Structured Adaptive Mesh Refinement (SAMR)

SAMR phase field simulation
SAMR, phase-field simulation of dendritic growth during solidification. (Image courtesy of Chin Yi Chee at IHPC)

Structured adaptive mesh refinement (SAMR) is a technique for improving the computational performance of simulations on structured grids by focusing computational resources where it is needed. More precisely, SAMR achieves high accuracy while controlling computational cost by restricting the use of high resolution computational grids to regions where physical or numerical considerations indicate that it is required.

To rapidly develop SAMR-based simulations, I leverage the Structured Adaptive Mesh Refinement Application Infrastructure (SAMRAI) developed in the Center for Applied Scientific Computing at Lawrence Livermore National Laboratory.
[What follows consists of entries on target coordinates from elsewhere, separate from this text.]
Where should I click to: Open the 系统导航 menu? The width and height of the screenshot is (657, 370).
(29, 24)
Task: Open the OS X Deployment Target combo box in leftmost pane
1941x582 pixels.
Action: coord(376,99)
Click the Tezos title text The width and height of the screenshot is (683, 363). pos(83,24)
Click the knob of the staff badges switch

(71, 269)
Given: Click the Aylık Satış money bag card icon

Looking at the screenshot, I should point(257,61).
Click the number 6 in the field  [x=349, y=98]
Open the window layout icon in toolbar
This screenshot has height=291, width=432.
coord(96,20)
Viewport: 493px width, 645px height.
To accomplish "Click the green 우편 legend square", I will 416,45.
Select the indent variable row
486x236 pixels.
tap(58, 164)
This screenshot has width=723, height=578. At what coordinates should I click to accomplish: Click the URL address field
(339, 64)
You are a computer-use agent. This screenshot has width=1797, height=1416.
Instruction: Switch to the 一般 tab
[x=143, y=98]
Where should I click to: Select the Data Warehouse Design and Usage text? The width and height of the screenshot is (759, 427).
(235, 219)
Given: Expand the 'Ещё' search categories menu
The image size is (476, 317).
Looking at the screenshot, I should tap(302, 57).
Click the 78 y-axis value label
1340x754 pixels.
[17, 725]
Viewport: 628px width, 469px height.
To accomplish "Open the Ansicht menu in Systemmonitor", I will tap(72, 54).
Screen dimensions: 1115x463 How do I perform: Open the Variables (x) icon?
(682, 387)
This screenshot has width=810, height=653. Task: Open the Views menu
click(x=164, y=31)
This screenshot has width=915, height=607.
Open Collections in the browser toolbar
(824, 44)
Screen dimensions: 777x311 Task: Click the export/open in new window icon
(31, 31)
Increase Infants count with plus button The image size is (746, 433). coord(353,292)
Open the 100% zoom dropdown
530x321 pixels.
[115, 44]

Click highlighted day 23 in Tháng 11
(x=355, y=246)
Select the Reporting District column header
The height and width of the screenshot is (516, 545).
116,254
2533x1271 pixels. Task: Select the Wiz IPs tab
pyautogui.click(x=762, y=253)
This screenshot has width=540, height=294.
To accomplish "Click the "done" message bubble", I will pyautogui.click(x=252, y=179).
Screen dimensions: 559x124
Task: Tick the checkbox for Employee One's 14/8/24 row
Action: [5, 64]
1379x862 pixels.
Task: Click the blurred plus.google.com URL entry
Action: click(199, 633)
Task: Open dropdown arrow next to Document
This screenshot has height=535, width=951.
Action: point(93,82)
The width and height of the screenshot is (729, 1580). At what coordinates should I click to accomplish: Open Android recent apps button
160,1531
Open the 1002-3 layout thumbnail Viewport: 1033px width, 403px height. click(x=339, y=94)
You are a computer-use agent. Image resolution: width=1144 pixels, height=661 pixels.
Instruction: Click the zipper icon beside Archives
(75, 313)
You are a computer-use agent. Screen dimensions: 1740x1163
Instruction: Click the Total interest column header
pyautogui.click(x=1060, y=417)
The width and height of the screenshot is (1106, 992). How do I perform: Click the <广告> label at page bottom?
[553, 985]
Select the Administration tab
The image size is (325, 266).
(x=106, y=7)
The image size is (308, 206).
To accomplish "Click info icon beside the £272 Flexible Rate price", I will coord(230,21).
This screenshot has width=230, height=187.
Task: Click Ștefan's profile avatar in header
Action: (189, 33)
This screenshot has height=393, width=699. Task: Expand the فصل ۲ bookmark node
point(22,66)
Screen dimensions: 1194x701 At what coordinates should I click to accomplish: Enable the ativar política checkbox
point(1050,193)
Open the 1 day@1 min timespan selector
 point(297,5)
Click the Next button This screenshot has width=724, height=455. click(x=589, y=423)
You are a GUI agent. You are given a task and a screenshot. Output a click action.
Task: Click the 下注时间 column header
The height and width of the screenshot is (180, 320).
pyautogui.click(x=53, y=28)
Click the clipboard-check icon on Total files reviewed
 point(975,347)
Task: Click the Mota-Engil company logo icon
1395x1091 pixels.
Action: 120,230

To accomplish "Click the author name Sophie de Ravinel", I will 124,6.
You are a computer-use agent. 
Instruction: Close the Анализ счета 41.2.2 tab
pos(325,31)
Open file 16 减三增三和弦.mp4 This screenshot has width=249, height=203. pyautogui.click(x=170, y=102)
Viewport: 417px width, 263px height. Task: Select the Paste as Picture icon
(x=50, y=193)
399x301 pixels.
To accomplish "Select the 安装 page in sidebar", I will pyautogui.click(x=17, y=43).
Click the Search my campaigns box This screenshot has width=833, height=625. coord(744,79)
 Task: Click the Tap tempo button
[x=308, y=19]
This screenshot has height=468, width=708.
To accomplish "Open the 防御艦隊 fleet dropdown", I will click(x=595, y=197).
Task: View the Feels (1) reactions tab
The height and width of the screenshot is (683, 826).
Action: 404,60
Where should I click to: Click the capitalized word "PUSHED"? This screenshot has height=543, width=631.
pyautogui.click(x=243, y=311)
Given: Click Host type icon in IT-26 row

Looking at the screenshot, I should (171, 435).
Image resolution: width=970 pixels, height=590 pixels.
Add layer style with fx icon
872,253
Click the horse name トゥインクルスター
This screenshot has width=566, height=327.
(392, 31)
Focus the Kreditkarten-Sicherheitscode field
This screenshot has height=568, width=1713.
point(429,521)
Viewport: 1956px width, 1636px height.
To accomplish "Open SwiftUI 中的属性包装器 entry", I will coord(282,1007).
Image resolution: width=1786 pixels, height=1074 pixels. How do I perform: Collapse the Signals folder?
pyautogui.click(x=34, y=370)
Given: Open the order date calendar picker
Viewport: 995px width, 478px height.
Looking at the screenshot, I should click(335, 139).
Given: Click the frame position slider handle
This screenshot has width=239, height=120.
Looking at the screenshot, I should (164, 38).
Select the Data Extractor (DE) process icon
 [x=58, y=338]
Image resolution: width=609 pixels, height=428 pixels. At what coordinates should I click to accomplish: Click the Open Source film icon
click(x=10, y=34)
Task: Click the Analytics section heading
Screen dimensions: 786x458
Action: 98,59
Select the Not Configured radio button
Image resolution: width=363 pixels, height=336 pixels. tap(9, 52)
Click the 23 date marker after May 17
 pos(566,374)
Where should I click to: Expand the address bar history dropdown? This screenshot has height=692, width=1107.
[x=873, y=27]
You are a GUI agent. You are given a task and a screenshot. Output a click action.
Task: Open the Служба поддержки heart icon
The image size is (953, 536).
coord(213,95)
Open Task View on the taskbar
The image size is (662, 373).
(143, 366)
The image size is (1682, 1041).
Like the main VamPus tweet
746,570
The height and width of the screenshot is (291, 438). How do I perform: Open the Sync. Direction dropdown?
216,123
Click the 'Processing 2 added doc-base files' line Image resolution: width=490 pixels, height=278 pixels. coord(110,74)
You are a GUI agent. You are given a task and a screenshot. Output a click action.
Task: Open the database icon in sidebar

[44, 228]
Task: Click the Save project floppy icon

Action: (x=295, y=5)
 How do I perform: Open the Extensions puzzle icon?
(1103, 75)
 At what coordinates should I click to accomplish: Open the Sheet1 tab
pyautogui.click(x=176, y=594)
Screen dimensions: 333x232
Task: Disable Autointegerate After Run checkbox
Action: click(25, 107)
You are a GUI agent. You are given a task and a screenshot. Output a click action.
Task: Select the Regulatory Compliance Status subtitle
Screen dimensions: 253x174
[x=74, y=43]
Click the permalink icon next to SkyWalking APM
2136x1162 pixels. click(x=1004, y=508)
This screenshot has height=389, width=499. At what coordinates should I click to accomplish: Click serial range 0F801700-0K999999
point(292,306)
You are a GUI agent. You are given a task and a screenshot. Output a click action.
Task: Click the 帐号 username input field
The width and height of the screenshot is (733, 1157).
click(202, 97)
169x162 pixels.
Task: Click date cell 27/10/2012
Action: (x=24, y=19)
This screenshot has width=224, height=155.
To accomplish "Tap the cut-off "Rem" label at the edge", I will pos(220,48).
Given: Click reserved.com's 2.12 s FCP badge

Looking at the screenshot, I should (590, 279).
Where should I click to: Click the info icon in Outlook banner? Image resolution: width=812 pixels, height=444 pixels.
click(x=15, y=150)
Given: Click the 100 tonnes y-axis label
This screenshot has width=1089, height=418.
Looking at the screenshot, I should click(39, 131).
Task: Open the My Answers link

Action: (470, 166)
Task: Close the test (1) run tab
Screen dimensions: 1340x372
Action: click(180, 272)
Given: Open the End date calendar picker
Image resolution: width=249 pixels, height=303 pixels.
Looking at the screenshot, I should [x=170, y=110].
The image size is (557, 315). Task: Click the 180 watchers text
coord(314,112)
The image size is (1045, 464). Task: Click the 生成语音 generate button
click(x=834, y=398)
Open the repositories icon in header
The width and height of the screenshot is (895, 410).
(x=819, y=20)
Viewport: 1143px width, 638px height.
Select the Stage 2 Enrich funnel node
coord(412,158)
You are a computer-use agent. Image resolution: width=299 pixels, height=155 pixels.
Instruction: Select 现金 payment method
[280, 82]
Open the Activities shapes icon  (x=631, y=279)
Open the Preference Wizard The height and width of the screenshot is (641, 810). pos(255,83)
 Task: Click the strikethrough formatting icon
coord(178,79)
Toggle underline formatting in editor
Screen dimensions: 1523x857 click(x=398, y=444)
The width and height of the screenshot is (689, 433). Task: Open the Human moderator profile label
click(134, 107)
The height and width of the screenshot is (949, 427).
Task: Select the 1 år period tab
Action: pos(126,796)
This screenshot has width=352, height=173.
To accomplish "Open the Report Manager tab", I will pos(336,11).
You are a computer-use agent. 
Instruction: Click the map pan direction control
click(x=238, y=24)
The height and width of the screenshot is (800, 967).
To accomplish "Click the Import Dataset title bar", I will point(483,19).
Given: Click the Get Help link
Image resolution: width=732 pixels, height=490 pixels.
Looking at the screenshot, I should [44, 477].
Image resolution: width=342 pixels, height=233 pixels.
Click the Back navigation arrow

SAMRAI is a large, C++ library that is designed to support large-scale, parallel, structured adaptive mesh refinement (SAMR) simulations without requiring application developers to implement low-level parallel and/or SAMR algorithms. For example, SAMRAI shields application developers from the low-level programming details involved with management of bookkeeping for SAMR data structures and parallel communication. In addition, by adopting a patch-based (as opposed to a cell-based) refinement mechanism, SAMRAI makes it relatively easy to migrate from serial codes written to solve problems on simple, uniform grids to parallel and/or SAMR numerical simulations.

I am currently involved in various projects where SAMR is used to improve the computational performance of material science and biophysics simulations.